Antioch Crossing is a shopping center in Kansas City, Missouri on the site of the former Antioch Center, a mall which opened in 1956 and became nearly vacant by 2005. The majority of the former dead mall was demolished in January 2012, with the exception of two anchor stores (Burlington Coat Factory and Sears), and redevelopment on the site began in 2014. The shopping center is currently anchored by Burlington Coat Factory, Walmart Neighborhood Market, Vintage Stock, and a vacant space previously occupied by Sears until July 2017.

==Antioch Center==
Antioch Center was a shopping mall located in the northern part of Kansas City, Missouri, United States, just south of the border for Gladstone, MO. The mall began business as an open-air shopping center in 1956, with about 80 store spaces on two levels. In 1974, a Sears store was added. Further renovation came in 1978, when the mall was fully enclosed. After the enclosure, most of the stores had both an interior entrance, as well as an exterior entrance. Macy's (Kansas City division) was an original anchor store.
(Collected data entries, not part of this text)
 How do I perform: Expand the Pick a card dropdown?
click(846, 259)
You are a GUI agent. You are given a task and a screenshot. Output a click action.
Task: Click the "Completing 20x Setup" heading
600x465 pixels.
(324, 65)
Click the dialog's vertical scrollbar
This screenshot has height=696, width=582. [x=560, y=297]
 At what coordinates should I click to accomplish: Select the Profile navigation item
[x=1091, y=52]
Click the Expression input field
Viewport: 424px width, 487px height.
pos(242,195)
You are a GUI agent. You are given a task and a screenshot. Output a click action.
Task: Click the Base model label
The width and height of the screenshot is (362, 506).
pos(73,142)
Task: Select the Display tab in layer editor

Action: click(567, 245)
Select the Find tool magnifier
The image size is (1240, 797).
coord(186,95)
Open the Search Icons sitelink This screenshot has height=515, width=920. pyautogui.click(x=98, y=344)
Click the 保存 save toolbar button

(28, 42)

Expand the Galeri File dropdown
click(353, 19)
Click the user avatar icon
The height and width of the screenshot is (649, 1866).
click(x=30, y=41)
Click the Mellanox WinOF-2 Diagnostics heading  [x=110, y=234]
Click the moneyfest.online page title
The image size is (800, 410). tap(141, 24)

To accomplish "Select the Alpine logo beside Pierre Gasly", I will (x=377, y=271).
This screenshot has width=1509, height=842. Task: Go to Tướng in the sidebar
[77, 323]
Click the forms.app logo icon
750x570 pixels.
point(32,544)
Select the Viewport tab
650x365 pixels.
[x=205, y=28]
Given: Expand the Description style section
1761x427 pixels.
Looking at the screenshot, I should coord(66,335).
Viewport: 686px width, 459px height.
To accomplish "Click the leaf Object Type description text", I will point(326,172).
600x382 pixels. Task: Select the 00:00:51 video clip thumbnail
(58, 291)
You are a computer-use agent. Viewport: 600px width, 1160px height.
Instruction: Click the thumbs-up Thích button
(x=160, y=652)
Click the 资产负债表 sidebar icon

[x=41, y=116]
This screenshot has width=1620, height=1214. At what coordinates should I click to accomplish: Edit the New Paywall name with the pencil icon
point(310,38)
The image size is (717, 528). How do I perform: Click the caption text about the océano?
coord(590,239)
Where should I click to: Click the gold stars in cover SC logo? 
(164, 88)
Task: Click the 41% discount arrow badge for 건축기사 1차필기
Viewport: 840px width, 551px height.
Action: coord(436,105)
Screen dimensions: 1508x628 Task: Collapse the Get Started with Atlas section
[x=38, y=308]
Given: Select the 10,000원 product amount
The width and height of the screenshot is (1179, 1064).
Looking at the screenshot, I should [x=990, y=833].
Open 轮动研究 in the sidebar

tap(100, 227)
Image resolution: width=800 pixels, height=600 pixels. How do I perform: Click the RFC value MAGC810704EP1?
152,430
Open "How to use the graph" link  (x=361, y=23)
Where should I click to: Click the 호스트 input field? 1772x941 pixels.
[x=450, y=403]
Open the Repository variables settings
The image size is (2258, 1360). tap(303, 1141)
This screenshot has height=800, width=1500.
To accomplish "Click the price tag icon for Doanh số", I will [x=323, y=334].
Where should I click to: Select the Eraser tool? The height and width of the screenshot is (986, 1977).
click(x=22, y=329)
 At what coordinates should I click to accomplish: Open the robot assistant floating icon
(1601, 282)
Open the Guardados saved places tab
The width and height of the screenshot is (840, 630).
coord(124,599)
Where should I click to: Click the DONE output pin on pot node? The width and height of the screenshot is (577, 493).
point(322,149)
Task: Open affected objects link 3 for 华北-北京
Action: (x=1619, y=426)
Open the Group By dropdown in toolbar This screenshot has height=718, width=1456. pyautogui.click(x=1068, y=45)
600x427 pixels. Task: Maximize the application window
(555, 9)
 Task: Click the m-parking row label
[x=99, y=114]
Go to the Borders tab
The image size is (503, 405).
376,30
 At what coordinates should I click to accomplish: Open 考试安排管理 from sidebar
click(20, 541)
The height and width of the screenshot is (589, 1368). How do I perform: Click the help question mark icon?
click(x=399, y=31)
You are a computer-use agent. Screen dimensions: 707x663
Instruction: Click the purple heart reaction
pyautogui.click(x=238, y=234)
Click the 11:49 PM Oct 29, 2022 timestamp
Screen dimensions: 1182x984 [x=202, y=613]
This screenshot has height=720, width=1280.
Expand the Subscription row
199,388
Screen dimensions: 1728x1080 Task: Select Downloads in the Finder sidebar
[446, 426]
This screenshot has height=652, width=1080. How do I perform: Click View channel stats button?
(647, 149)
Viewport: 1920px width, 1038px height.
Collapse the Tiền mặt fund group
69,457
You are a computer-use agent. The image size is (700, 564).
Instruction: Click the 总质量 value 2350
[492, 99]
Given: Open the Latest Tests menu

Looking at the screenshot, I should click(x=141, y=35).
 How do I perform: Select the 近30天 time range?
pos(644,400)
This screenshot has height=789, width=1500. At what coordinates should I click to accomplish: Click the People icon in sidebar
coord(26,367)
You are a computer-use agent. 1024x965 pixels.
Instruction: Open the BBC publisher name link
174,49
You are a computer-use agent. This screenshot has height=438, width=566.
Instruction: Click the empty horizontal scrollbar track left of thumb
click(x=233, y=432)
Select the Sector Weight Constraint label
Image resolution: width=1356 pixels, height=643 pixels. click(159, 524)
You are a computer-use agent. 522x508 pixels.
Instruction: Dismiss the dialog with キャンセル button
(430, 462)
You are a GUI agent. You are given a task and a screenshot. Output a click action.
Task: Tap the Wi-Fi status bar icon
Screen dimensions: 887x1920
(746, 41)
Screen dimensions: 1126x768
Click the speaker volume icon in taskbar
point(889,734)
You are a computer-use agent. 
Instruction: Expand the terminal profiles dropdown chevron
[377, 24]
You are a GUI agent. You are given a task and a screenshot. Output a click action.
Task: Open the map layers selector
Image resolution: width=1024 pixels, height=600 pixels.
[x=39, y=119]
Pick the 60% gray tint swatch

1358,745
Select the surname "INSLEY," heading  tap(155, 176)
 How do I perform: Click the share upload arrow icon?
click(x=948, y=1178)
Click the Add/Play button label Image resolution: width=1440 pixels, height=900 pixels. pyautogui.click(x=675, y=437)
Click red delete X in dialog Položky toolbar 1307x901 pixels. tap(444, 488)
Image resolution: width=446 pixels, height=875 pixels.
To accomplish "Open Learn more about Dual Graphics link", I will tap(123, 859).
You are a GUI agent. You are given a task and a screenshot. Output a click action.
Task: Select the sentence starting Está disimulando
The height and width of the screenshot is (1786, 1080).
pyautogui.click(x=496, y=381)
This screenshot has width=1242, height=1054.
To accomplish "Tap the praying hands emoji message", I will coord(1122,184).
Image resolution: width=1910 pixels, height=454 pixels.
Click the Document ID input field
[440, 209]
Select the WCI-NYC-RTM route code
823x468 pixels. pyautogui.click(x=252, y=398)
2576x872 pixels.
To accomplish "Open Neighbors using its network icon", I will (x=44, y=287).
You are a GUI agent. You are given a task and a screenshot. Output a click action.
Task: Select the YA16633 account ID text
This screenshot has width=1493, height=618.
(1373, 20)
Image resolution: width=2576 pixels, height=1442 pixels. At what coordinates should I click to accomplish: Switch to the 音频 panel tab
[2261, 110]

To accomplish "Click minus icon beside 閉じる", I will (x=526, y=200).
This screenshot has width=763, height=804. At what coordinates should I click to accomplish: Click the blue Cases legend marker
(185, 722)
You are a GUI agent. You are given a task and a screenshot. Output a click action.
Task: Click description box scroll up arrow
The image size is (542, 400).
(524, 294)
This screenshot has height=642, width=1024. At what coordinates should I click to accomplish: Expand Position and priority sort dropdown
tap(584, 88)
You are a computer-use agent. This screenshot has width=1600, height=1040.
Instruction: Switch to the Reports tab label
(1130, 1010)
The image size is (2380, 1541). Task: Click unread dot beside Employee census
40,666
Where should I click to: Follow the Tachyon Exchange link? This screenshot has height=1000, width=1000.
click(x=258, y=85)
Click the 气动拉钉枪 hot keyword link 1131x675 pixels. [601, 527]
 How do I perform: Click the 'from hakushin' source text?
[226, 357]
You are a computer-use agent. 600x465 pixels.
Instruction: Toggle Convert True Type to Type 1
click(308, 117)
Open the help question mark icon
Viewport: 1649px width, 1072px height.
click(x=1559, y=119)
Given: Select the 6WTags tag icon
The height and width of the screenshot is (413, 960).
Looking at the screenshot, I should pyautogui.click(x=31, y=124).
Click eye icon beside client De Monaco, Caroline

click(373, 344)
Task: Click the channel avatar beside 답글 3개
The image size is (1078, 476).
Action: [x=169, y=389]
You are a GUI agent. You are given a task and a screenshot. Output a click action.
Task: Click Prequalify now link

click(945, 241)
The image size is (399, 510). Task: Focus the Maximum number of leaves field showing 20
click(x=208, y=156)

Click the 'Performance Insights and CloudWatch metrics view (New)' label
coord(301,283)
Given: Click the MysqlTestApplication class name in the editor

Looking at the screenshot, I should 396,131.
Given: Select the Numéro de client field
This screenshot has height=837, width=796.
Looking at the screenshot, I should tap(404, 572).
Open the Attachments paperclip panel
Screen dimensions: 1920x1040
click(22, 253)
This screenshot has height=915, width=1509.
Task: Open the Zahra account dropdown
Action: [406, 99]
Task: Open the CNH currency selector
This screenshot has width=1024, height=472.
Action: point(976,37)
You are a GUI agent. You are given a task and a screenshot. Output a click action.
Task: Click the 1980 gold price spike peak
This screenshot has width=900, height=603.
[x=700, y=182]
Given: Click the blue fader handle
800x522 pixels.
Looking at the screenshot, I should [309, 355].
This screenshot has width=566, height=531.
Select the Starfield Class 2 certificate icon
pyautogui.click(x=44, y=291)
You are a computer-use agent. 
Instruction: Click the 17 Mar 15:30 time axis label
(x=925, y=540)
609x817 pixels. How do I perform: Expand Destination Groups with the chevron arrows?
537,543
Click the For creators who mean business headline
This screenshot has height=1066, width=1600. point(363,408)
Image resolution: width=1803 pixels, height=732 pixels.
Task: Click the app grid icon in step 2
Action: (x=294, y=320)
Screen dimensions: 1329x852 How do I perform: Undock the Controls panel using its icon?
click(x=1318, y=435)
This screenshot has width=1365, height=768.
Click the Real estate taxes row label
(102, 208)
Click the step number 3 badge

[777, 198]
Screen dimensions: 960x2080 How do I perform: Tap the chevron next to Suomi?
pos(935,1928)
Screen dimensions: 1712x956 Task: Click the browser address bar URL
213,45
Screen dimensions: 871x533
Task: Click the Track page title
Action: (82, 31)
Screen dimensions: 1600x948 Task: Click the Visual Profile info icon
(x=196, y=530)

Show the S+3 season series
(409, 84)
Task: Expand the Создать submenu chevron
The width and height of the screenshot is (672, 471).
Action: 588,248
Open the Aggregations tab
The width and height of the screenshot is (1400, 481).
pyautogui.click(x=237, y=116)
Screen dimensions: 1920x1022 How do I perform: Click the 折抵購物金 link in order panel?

It was converted to the Dillard's nameplate in 1986 and that of Burlington Coat Factory in 1992. Other anchor stores that operated at the mall included Levitz Furniture, as well as Payless Cashways, a home improvement store. Antioch Center was also once home to the first location for ShowBiz Pizza Place, which later converted into Chuck E. Cheese's in the early 1990s. Antioch Center also housed a branch of the Forum Cafeterias, the chain's first suburban location.

In mid-1990s, the mall began a downward spiral and became increasingly vacant, until the only remaining stores were Sears, Burlington Coat Factory, and Catherine's Plus Sizes. Plans were announced in October 2004 to rebuild the dying mall as a 450000 sqft open-air, mixed use complex, consisting of several big-box stores. This redevelopment was stymied by the economic recession of the late 2000s and was not carried out. Inside access to Antioch Center was ultimately blocked off and the mall sat empty for several years until it was finally demolished in January 2012, leaving only Sears and Burlington Coat Factory standing.

In 2014, the center was renamed Antioch Crossing, and a redevelopment project began at the site. Walmart Neighborhood Market opened at the site in late 2014, while Vintage Stock and other retailers opened in 2015 and beyond.

On May 16, 2017, it was announced that Sears would be closing as part of a plan to close 30 stores nationwide. The store closed in July 2017.